The Front Street area includes, near Shaw Street, the Moku’ula archaeological site that once served as the Hawaiian kingdom’s capital; Prison Street, which served as the monarchy’s prison; buildings dating back to the whaling, missionary and plantation eras of Hawaiian history; and the trinket shops and retail outlets now symbolizing tourism’s importance in Hawaii.

“To locals, it’s a very touristy spot, but we embraced it,” said Jared Hedani, 37, a grant specialist of Japanese-Filipino ancestry and who has lived on Maui nearly his whole life.

Yes, many of Lahaina’s old wooden storefronts had gone from housing fish markets to high-end tourist spots like Tommy Bahama and Cheeseburger in Paradise, but the town maintained its charms. Mr. Hedani said the fabled beach areas on Oahu that Hawaii is best known for held nothing on Lahaina. “To me, Front Street is better than Waikiki,” he said.

Mr. Kaina, the tattoo artist, said he never took for granted the town’s stunning sunsets, temperate climes and pristine beaches. He recalls fondly nights spent with his family feasting on fresh-caught fish and working alongside laborers from around the world in the nearby pineapple fields.

“You’re sitting there, and you see the islands in front of you and the water, and the whales are jumping, and even as a local, I’m like ‘Bro, is this real?’” he said. “The sunset looks fake every time I see it.”

Jim Wilson/The New York Times

For some Kānaka Maoli, as many Native Hawaiians call themselves, Lahaina was particularly notable as the place where Kamehameha the Great, the monarch who united all the Hawaiian islands, established his kingdom’s seat at the dawn of the 19th century.

Kaniela Ing, a former state legislator and Native Hawaiian organizer, said several buildings in town traced the story of Hawaii’s industrial and capitalist development, evolving from the era of the Hawaiian kingdom to the sugar and pineapple plantations and finally, in more recent years, tourism and luxury hotels.

Longtime residents, he said, have had to endure the effects of both displacement and climate change.

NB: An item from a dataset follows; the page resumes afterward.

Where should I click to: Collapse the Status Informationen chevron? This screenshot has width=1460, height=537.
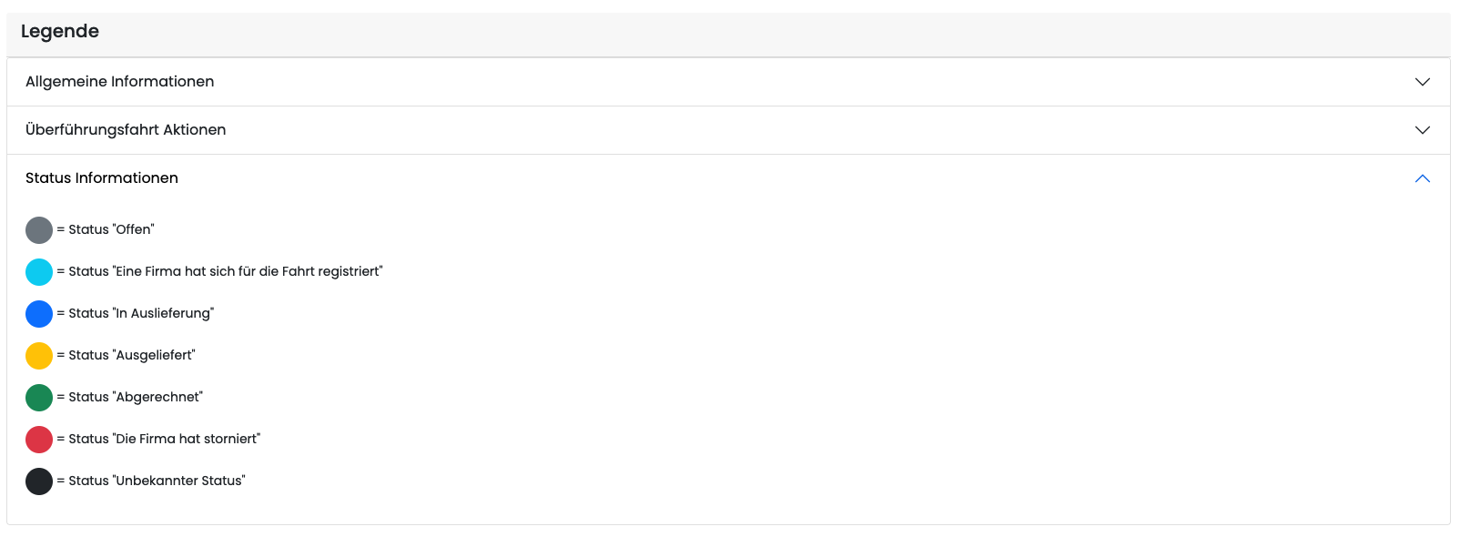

“The fire, to me, is a symbol of the terminal point of that trajectory, like where it all ends up if you keep down this road of extraction,” said Mr. Ing, who is the national director of the Green New Deal Network, which seeks a climate-conscious reconfiguration of government programs.

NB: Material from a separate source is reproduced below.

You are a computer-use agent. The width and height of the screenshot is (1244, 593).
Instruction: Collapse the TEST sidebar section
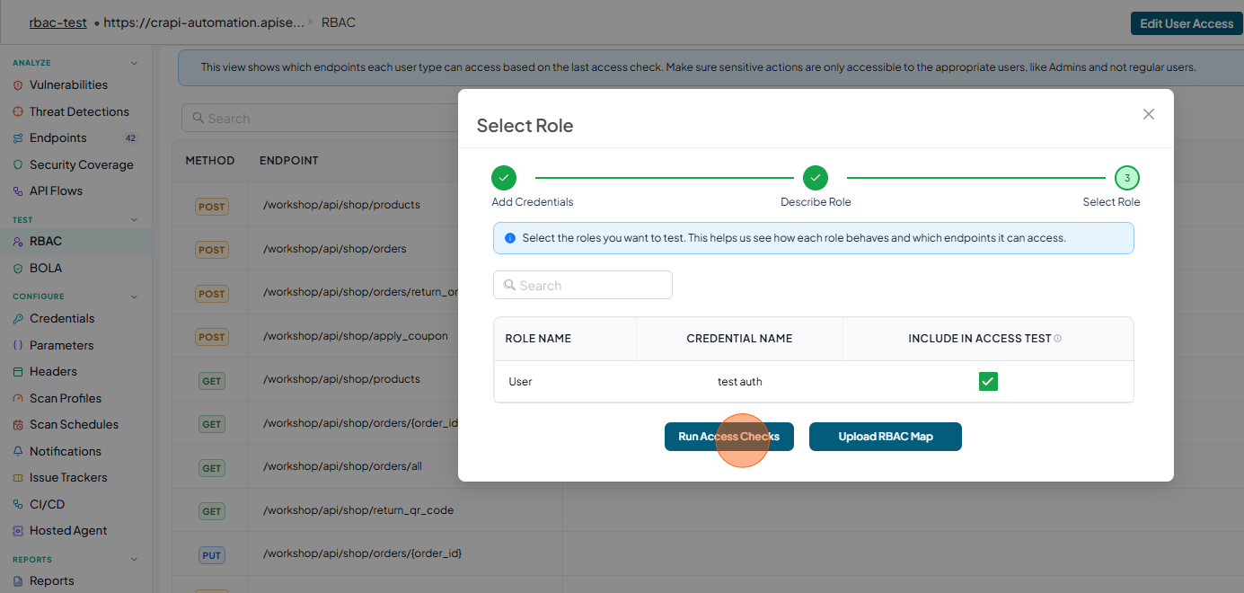(x=135, y=220)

Still, until the fire hit, Lahaina was mainly known for its mellow vibe; small locally owned galleries still thrived among chain surf shops and jewelry stores. Mr. Hedani said he and his friends would stroll Front Street during nights out on the town and play “Spot the Local” — a difficult challenge among the hordes of visitors.

And whenever he passed the Kishi Building on the waterfront thoroughfare, he felt a rush seeing the historic name. It had once been his family’s fish market, opening in 1903 and closing in the mid-1970s.

“I’d always pass by there and I’d look up at the name and feel a little sense of pride,” he said.

It appeared to have been one of the first on Front Street to burn.

Mr. Hedani said he worries that buildings will not be rebuilt in the same style, that the owners of small galleries and eateries won’t be able to afford to rebuild, and there will only be room for businesses that cater to wealthy clientele, like in parts of Waikiki, where designer temples lure foreign shoppers.

“What happens when you take away the most important street on Maui?” he said.

Amy Qin, David W. Chen and Mitch Smith contributed reporting.